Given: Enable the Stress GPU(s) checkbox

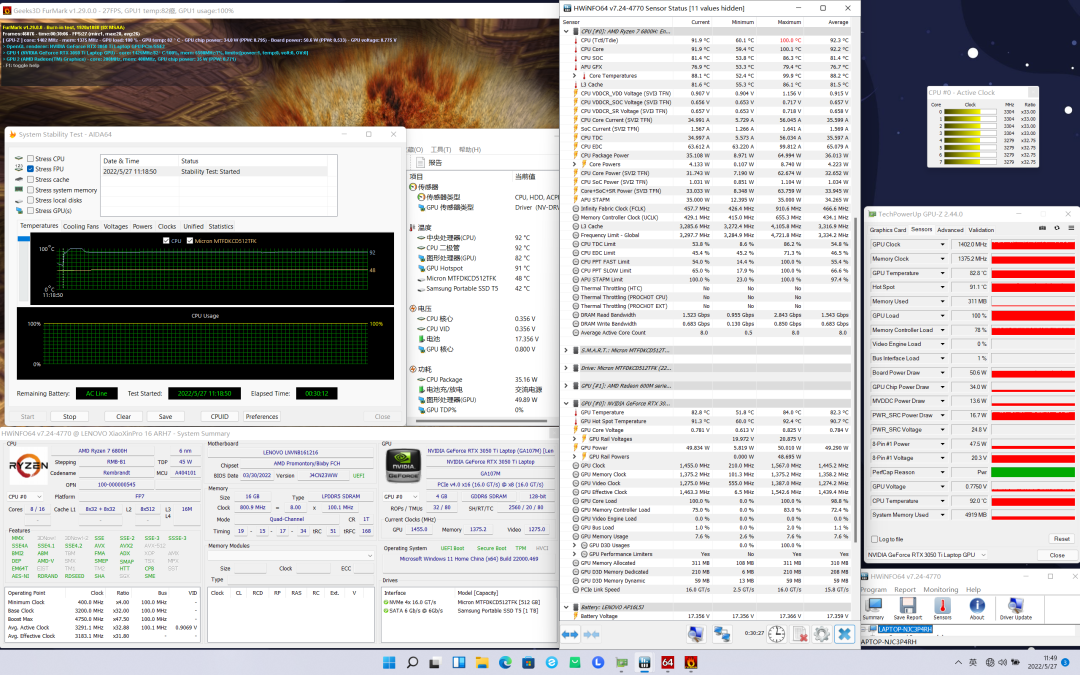Looking at the screenshot, I should [30, 211].
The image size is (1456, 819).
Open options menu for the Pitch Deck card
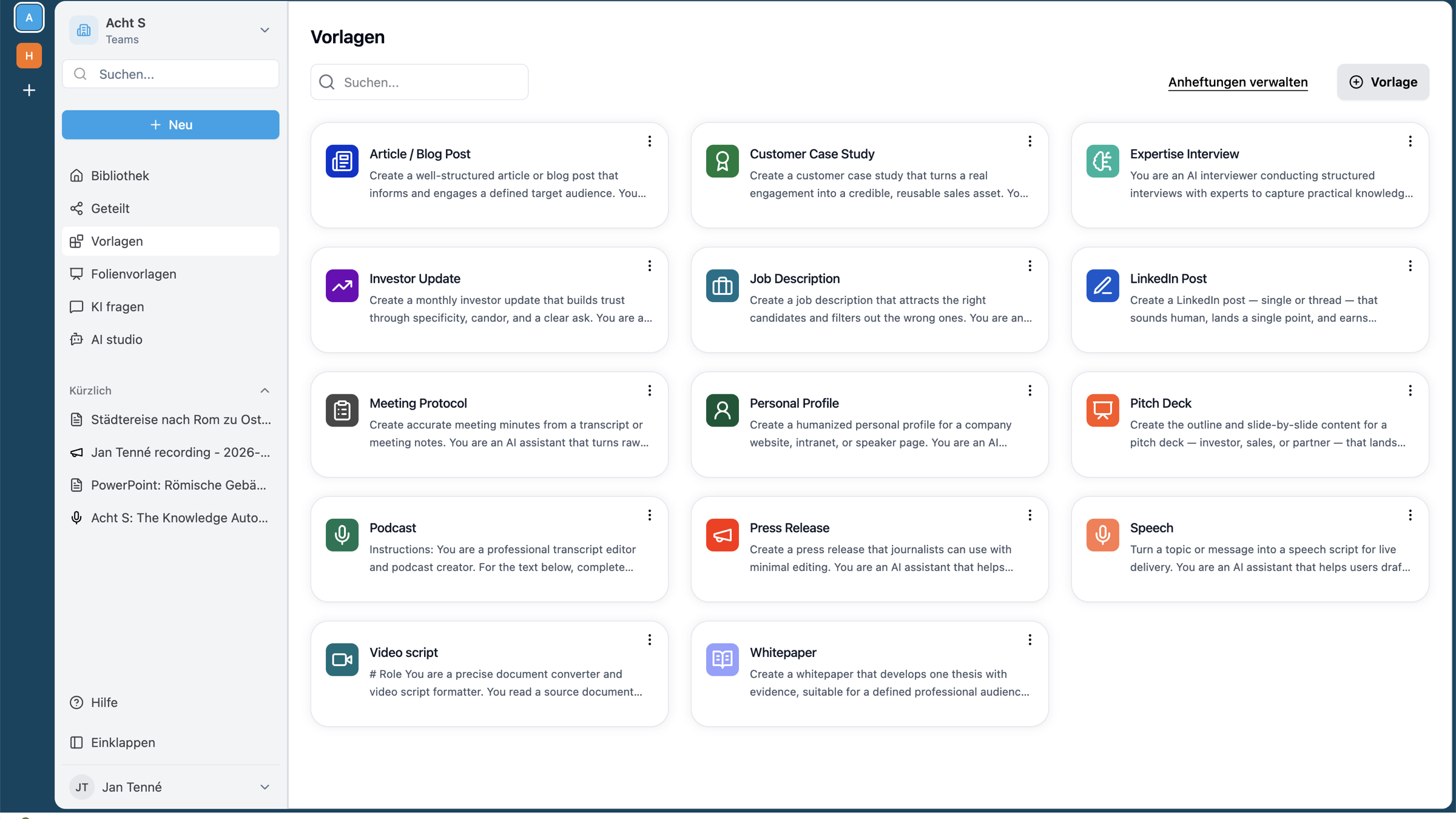[x=1410, y=391]
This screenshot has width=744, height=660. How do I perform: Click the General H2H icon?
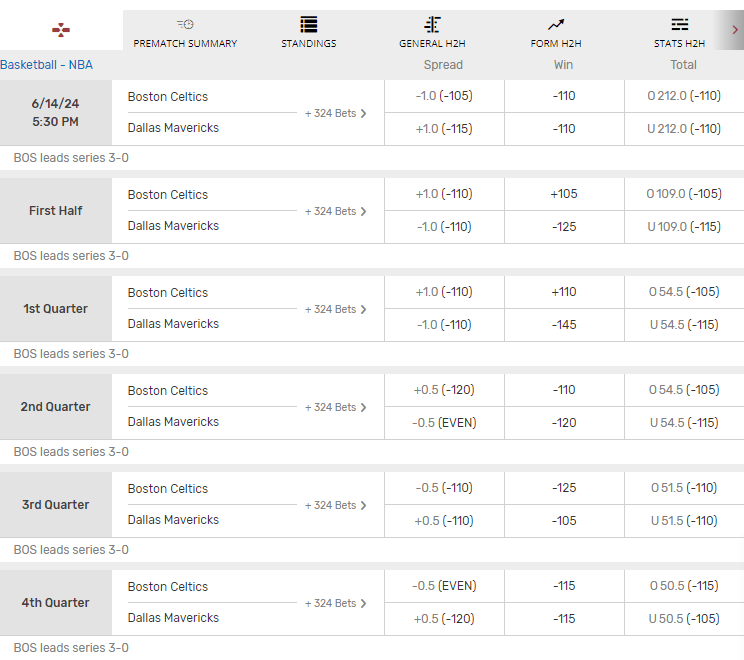432,24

+ + +

Task directions: Copy every line of the records above word for word, and leave the pictures out.

Solution to the problem:
Given: Enable the Stress GPU(s) checkbox

Looking at the screenshot, I should [30, 211].
The image size is (1456, 819).
Open options menu for the Pitch Deck card
[x=1410, y=391]
This screenshot has width=744, height=660. How do I perform: Click the General H2H icon?
432,24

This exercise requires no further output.